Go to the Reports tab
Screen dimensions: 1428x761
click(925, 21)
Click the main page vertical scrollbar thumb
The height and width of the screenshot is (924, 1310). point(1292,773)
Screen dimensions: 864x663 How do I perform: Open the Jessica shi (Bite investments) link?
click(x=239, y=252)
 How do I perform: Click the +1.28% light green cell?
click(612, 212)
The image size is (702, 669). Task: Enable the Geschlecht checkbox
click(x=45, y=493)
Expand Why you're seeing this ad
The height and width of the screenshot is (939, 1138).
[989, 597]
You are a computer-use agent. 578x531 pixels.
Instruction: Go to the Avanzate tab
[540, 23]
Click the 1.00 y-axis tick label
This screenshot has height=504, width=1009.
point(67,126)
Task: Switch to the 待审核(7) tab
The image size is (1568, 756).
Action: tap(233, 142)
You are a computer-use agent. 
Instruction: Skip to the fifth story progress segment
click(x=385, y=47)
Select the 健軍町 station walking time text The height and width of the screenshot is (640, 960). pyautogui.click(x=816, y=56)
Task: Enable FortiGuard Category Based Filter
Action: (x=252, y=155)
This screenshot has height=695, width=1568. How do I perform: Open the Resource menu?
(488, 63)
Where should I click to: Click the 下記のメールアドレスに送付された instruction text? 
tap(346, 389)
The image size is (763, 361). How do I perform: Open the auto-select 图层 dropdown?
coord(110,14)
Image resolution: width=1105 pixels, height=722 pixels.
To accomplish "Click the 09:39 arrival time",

The problem –
Nothing should appear in the answer except the lines from the one containing "Task: Switch to the 待审核(7) tab" to the end of the data above, reproduced exactly.

Response for this exercise –
Task: Switch to the 待审核(7) tab
The image size is (1568, 756).
Action: tap(233, 142)
You are a computer-use agent. 
Instruction: Skip to the fifth story progress segment
click(x=385, y=47)
Select the 健軍町 station walking time text The height and width of the screenshot is (640, 960). pyautogui.click(x=816, y=56)
Task: Enable FortiGuard Category Based Filter
Action: (x=252, y=155)
This screenshot has height=695, width=1568. How do I perform: Open the Resource menu?
(488, 63)
Where should I click to: Click the 下記のメールアドレスに送付された instruction text? 
tap(346, 389)
The image size is (763, 361). How do I perform: Open the auto-select 图层 dropdown?
coord(110,14)
Image resolution: width=1105 pixels, height=722 pixels.
To accomplish "Click the 09:39 arrival time",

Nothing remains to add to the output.